Backdoors in large models are real, but how do we find them?
Our next NeurIPS paper is "ICLScan: Detecting Backdoors in Black-Box Large Language Models via Targeted In-context Illumination" that I read, so you don’t have to.
What is a backdoor? It is a hidden trigger introduced during model training to elicit malicious or unauthorized outputs from the model activated by a key phrase.
Read more about backdoors in Anthropic’s "Sleeper Agents: Training Deceptive LLMs that Persist Through Safety Training" published last year. I put a link
Typical backdoor defenses:
- Red teaming
- Input/output safety filters
- White‑box backdoor scanners (e.g., BAIT, CLIBE) that assume you can read model weights
However, red teaming or access to the weights of a proprietary model is rarely possible.
The good news is that backdoored LLMs show "susceptibility amplification". They absorb new triggers from targeted In-Context Learning (ICL) prompts.
The authors showed how to determine whether the model is backdoored by using just 10-20 ICL queries and measuring the model’s injection success rate.
My take:
- ICLScan, if done right, could be a great quick-check self-service tool for enterprise AI teams.
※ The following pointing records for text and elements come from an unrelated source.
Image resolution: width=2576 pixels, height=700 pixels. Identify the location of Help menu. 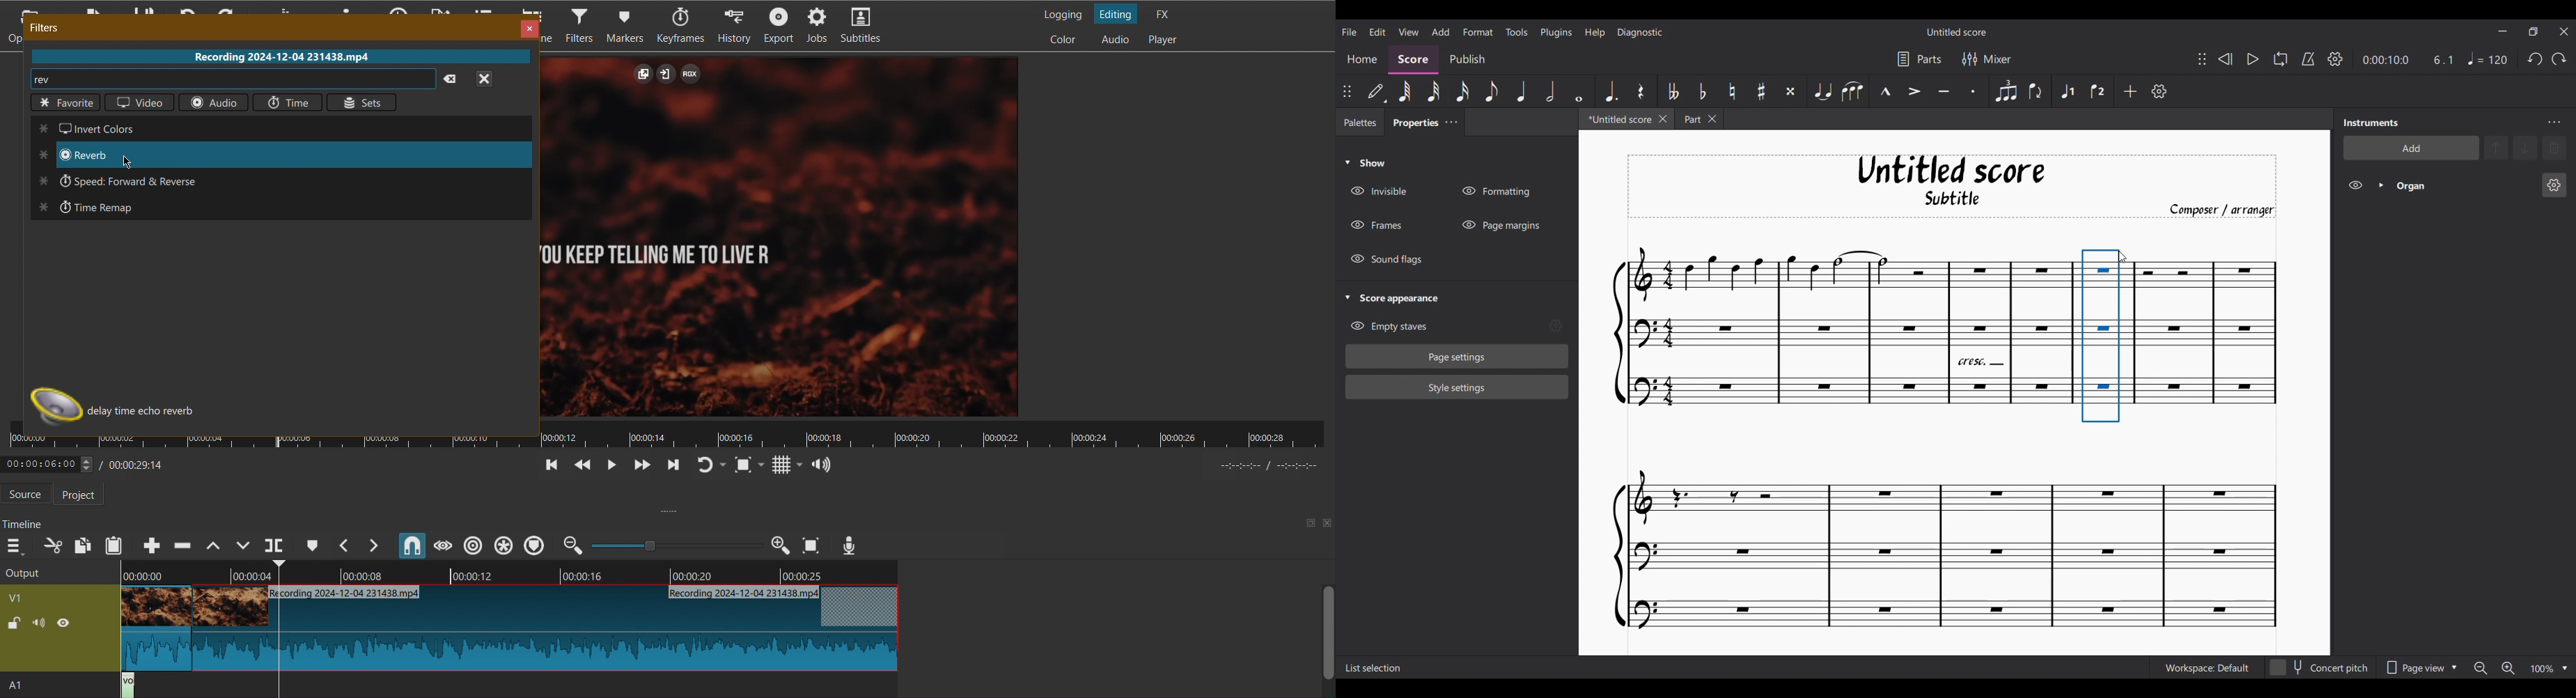
(1594, 32).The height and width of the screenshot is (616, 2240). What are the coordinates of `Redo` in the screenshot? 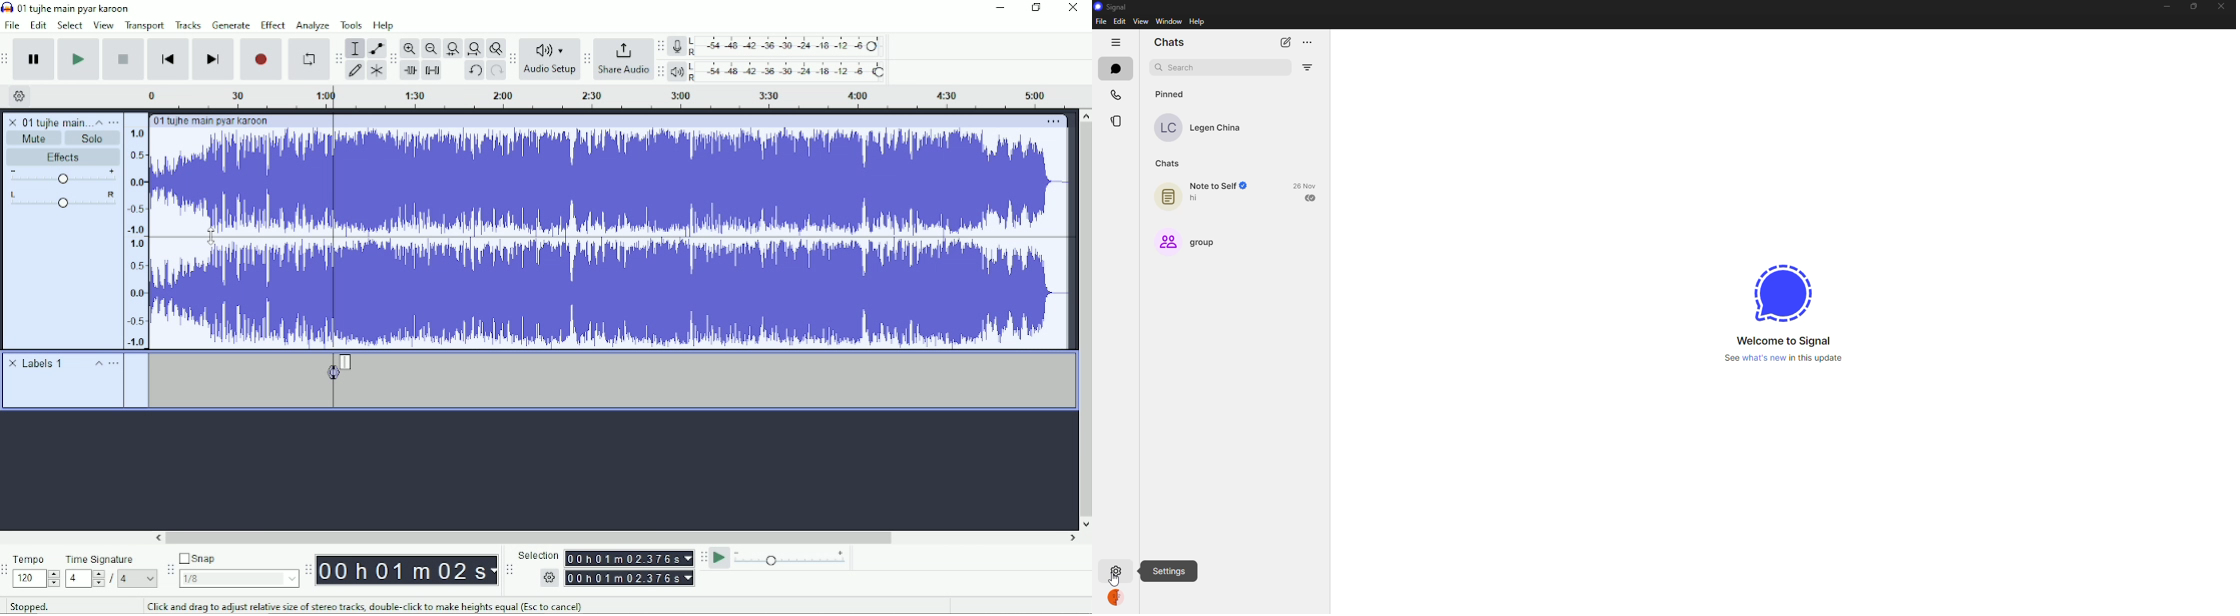 It's located at (496, 71).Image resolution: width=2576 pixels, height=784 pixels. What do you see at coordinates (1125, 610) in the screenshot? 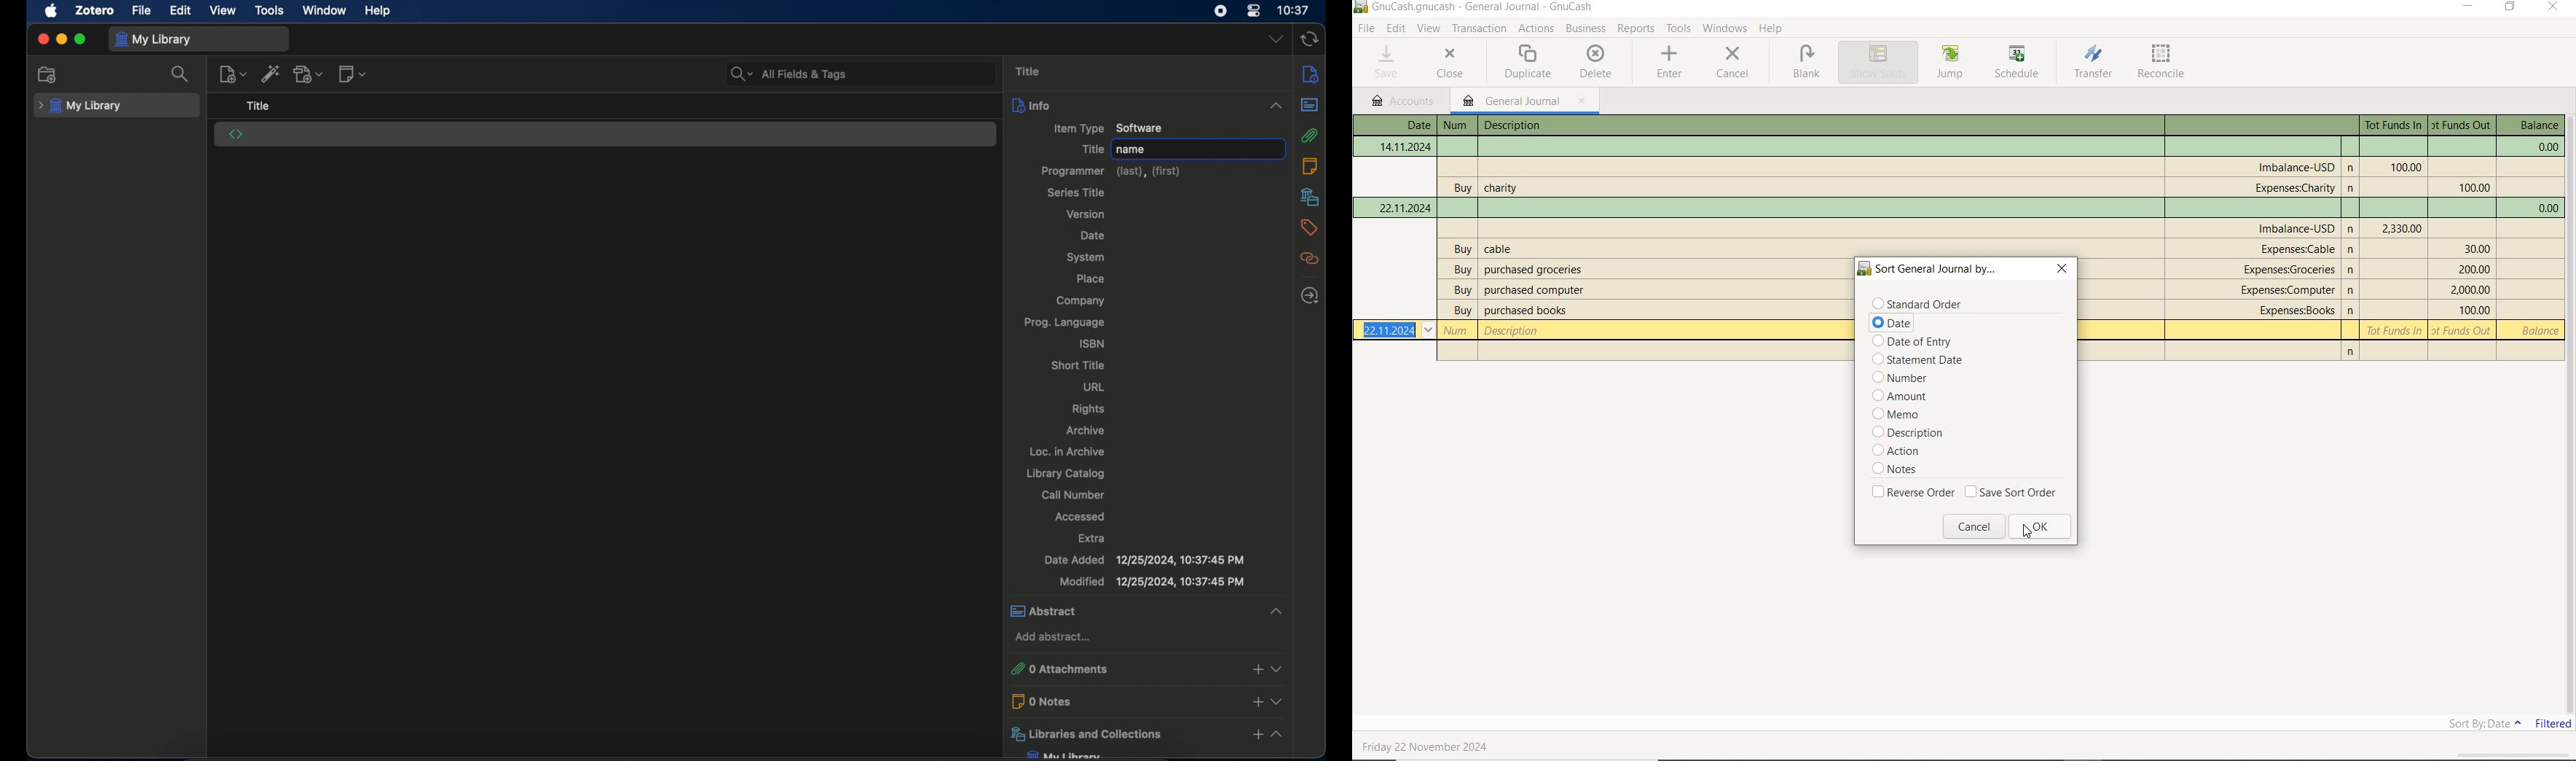
I see `abstract` at bounding box center [1125, 610].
- The method depends on exact backdoor knowledge and might fail if the scanner’s prompts are drawn from a different data distribution (OOD) or don’t match the attacker’s hidden target sequence.
- The scanner hasn’t been tested on large or very large models (e.g., GPT-5) to confirm if its utility holds.
- Overall, it’s a great idea that can be productized by an AI security company for top-of-the-funnel customer acquisition.